Dealing with Insecurities (Part IV)

Insecurities make us rely on others’ approval to gauge our value and worth. They also create unrealistic expectations of ourselves and others. This makes a fragile system for our sense of wellbeing because there is no room for failure, mistake, or weakness.  The higher our expectations of ourselves and others, the greater chance of being let down, which in turn feeds the monster of insecurity.

Insecurities have an all-or-nothing nature. We either feel great about ourselves and think everyone loves us or a couple of adverse interactions can take us down the pit of feeling completely unlovable. Because insecurity feeds on man’s approval and praise, we are in the danger of trying to be man-pleasing in order to gain/maintain others’ approval. This has the potential to create all sorts of unhealthy relationships.

When Jesus heard about Lazarus’ condition, He stayed two more days before going to Judea (See John 11). He cared about his friend, but He was led by the Lord’s timing. As a result, when He arrived, Mary and Martha seemed disappointed because if He had been there earlier, Lazarus may have still been alive. However, the Lord had a plan of raising him back to life. If Jesus had been concerned about the family’s feelings, He would have circumvented God’s plan in revealing His Kingdom.

Our insecurities can drive us to make compromises to ensure that we remain in good standing in certain relationships. The truth is that if we are focused on pleasing someone or some group, we will miss out on the Lord’s voice and direction. We cannot please God and expect to please men consistently.

or do I now persuade men, or God? Or do I seek to please men? For if I still pleased men, I would not be a bondservant of Christ. Galatians 1:10

Apostle Paul is a good example of a man well-liked and respected by his group of countrymen. He was diligent in his role as a Pharisee to the point of persecuting the church. Those around him approved of his behavior, and, most likely, he received  a lot of praise for his aggression against the church. However, when Jesus revealed Himself to him, his life completely changed. Apostle Paul saw all those accolades and praises as a loss compared to the surpassing knowledge of Jesus Christ and Him crucified. His sense of security in God’s great love paled in comparison to what man could give him by their temporary and shallow applauses.
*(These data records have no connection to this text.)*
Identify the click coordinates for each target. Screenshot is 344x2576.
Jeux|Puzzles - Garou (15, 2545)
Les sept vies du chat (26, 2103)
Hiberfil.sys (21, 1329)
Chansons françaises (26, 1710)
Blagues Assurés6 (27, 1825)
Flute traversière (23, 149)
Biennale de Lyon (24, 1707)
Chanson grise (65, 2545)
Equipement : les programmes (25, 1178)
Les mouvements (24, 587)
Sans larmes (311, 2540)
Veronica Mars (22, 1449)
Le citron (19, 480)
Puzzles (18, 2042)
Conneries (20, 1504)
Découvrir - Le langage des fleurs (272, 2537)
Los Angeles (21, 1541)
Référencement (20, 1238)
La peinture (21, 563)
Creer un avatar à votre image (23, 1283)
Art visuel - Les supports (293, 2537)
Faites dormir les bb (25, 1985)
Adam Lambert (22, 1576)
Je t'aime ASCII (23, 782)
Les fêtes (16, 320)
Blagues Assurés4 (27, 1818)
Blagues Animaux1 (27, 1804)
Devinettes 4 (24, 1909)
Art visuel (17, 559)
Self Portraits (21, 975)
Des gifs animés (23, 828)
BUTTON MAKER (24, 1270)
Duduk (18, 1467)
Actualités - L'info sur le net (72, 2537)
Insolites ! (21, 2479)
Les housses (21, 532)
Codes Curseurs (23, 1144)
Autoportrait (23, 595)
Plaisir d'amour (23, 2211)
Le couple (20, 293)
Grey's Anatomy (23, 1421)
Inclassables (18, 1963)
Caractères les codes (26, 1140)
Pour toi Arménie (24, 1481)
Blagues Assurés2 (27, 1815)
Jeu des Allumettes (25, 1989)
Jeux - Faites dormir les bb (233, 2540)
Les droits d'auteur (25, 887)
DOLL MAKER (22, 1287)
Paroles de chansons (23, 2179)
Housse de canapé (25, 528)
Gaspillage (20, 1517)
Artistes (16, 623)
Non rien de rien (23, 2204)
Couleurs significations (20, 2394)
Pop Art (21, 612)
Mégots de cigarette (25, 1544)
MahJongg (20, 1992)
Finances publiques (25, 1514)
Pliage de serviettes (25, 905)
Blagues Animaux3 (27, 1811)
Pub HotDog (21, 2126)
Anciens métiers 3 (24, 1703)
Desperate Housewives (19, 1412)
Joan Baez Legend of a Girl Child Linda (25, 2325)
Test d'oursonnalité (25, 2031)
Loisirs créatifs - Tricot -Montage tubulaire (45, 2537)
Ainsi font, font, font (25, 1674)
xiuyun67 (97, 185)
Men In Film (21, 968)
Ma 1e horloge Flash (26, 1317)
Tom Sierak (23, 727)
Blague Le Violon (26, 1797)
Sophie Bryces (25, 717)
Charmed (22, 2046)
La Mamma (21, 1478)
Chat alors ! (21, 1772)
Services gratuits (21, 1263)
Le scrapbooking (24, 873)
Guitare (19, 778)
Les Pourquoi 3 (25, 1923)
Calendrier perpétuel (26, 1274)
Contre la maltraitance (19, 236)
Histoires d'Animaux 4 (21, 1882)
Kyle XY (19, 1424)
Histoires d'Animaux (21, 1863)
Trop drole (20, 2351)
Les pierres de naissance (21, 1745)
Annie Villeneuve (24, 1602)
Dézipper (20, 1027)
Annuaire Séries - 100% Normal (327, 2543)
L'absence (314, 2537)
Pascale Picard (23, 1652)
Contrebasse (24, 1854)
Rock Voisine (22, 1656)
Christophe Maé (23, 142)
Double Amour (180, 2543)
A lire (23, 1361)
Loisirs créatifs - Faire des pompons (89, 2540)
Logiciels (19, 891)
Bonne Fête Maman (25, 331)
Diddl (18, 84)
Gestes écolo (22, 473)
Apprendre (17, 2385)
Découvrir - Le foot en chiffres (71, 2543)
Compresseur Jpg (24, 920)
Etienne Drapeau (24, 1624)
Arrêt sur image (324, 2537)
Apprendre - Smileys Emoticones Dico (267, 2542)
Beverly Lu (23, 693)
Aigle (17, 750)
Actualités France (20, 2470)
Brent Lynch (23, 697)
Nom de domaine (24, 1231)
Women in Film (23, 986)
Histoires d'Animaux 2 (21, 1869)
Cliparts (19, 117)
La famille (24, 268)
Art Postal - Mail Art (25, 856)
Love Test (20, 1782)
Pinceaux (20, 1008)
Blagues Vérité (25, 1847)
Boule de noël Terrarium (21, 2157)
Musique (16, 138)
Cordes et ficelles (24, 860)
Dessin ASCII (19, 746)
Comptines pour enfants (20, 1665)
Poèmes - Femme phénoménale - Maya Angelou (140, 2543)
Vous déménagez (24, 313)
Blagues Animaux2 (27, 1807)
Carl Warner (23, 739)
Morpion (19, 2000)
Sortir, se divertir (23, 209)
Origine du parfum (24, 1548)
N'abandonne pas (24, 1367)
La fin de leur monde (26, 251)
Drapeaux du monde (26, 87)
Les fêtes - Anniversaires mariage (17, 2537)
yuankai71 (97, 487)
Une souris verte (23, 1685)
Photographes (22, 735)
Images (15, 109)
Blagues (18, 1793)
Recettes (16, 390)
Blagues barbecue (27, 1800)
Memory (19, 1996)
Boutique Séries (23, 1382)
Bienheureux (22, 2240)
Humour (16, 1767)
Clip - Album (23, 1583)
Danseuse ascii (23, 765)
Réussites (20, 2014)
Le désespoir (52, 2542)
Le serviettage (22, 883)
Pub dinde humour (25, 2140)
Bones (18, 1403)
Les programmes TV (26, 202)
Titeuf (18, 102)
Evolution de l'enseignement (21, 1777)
The scriptures clearly teach us that our allegiance to Christ will cost us relationships. We cannot please everyone nor should we attempt to do so. Our focus should be what God desires for us to do. Sometimes what the Lord asks us to do will not be pleasing to some, which can make us feel insecure. However, we cannot truly please God and follow Him if we are overly concerned about what others will think of us or how they will feel about our decisions.

The health of our relationships is dependent on how secure we are. The more secure we are in Jesus and what He asks us to do, the healthier our relationships. That may mean that you are not going to get as close to someone as they like. It may also mean that you choose not to participate in gossip because others feel closer to you when they gossip about others. We are called to develop relationships that remain Biblical and healthy. Do you have proper boundaries in your relationships that don’t change regardless of the person!?

Insecurity is something that we need to face and address regularly to ensure we can truly be followers of Christ and not give in to the pressure of pleasing others for the sake of not losing them. Sometimes to deal with insecurity, we need to face and accept the possibility of others’ disapproval. We need to ask the Lord to give us the courage to handle rejection/disapproval when it comes. To maintain our spiritual and emotional wellbeing, we need to be delivered from any fear of disapproval that holds us hostage in its grip and causes us to lose our peace and joy in Christ.